[Data to use Boundary: Start]

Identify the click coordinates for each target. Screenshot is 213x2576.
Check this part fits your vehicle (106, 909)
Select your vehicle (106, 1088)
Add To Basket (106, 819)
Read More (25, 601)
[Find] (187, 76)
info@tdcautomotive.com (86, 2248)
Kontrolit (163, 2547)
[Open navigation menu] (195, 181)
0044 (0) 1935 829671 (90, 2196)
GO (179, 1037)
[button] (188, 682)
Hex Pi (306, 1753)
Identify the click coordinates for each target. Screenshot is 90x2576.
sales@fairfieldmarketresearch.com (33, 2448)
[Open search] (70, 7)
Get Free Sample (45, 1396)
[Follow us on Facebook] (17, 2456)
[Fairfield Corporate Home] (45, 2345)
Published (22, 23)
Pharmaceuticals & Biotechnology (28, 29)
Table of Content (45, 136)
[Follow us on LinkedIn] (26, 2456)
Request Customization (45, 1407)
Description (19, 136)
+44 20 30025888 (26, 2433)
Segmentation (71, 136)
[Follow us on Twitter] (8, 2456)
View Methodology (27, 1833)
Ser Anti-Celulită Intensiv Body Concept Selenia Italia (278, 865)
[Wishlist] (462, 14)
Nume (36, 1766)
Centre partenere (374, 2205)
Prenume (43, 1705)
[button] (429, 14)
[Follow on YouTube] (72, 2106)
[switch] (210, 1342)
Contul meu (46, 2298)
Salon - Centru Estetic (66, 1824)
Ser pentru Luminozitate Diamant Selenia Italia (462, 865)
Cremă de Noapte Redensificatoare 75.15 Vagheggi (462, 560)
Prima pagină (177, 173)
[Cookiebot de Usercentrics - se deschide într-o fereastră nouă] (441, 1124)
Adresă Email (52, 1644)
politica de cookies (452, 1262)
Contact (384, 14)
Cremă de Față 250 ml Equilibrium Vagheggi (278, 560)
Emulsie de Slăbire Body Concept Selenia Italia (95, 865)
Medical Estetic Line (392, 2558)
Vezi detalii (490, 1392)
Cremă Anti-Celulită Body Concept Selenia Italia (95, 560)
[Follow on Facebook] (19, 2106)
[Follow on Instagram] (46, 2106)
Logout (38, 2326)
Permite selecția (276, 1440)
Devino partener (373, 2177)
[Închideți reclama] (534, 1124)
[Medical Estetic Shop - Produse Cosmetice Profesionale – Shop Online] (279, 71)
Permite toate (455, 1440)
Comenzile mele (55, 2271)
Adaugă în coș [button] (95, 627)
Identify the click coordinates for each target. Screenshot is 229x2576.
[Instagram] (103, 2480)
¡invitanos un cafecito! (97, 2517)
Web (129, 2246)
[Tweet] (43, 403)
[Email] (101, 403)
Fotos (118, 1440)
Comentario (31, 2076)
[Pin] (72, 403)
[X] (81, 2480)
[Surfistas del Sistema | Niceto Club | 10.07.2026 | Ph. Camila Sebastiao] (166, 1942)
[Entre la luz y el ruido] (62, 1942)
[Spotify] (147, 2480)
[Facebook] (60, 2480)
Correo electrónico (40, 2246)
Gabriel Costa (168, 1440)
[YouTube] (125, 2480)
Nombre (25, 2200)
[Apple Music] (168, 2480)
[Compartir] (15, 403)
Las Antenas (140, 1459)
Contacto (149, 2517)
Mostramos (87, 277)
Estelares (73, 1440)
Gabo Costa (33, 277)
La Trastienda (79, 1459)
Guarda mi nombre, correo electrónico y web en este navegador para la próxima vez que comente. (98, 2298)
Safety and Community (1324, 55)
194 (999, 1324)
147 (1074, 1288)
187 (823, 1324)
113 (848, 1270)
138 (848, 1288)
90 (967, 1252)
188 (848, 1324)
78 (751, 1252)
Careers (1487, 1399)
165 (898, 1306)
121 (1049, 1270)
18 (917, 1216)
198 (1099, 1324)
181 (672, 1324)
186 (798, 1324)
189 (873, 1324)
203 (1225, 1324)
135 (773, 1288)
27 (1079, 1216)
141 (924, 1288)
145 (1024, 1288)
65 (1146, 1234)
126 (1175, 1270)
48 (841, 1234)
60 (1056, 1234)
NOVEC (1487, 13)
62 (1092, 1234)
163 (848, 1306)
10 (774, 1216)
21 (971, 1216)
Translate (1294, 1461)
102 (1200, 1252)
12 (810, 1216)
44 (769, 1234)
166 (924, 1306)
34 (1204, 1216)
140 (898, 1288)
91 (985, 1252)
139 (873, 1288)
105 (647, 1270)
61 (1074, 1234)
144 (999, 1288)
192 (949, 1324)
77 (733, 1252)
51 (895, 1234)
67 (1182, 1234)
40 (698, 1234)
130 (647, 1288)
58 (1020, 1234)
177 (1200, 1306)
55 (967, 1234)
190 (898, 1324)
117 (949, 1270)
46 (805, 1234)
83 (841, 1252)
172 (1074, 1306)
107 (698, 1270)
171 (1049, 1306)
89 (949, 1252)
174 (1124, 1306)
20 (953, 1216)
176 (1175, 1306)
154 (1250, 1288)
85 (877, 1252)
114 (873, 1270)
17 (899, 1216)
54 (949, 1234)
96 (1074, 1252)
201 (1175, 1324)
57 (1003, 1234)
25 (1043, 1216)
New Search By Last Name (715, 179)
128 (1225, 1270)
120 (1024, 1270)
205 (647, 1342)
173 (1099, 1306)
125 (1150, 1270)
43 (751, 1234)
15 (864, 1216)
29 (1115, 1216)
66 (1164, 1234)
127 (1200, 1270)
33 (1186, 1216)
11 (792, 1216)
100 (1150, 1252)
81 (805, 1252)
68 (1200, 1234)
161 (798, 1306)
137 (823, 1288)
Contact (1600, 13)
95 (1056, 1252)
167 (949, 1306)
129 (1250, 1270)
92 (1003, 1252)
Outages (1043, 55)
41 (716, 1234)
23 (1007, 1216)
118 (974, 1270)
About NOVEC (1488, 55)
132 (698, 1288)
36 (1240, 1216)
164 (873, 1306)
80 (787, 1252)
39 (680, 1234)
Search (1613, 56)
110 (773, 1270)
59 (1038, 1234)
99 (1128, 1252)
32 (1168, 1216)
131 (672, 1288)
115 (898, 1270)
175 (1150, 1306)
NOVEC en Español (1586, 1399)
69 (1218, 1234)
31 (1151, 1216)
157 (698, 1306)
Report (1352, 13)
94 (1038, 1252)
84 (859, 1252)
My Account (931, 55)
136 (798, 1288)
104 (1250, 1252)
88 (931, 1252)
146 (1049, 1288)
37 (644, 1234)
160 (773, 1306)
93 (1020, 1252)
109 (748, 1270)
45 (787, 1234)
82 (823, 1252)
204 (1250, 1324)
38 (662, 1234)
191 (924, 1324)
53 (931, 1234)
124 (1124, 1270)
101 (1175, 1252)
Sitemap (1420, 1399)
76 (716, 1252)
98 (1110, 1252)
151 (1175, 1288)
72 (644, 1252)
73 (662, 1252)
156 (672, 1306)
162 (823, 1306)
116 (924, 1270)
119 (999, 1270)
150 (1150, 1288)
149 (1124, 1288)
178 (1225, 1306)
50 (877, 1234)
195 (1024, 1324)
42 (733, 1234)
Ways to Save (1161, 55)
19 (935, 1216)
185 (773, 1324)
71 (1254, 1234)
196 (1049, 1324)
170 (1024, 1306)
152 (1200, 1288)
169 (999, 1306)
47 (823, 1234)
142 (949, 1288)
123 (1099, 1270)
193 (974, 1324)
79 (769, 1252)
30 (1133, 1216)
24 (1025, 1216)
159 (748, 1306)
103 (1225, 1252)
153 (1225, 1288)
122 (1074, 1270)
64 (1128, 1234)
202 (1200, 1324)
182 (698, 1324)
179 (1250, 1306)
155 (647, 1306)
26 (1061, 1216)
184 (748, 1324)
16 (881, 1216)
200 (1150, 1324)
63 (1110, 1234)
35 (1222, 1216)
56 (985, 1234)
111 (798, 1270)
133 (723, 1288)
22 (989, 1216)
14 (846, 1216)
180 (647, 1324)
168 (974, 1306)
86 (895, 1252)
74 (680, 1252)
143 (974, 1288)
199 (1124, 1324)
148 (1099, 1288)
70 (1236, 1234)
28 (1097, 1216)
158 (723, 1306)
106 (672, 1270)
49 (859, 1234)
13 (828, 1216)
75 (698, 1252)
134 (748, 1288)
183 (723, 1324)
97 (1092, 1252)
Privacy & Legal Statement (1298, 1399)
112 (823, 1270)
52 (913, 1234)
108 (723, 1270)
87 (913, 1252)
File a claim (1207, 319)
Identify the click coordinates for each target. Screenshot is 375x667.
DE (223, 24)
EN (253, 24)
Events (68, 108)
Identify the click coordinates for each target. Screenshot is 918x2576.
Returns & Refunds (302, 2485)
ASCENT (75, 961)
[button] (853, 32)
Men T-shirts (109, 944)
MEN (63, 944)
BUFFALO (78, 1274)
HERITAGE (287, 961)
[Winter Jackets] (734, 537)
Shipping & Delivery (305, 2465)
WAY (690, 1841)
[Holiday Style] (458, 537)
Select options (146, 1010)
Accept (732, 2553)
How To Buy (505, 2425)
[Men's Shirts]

[Data to use Boundary: End]

• _Your instructions_
For this exercise, output exactly the lines above from the line with "55 (967, 1234)" to the line with "129 (1250, 1270)", counting both, and leave out the rest.

• _Task solution_
55 (967, 1234)
190 (898, 1324)
117 (949, 1270)
46 (805, 1234)
83 (841, 1252)
172 (1074, 1306)
107 (698, 1270)
171 (1049, 1306)
89 (949, 1252)
174 (1124, 1306)
20 (953, 1216)
176 (1175, 1306)
154 (1250, 1288)
85 (877, 1252)
114 (873, 1270)
17 (899, 1216)
54 (949, 1234)
96 (1074, 1252)
201 (1175, 1324)
57 (1003, 1234)
25 (1043, 1216)
New Search By Last Name (715, 179)
128 (1225, 1270)
120 (1024, 1270)
205 (647, 1342)
173 (1099, 1306)
125 (1150, 1270)
43 (751, 1234)
15 (864, 1216)
29 (1115, 1216)
66 (1164, 1234)
127 (1200, 1270)
33 (1186, 1216)
11 (792, 1216)
100 (1150, 1252)
81 (805, 1252)
68 (1200, 1234)
161 (798, 1306)
137 (823, 1288)
Contact (1600, 13)
95 (1056, 1252)
167 (949, 1306)
129 (1250, 1270)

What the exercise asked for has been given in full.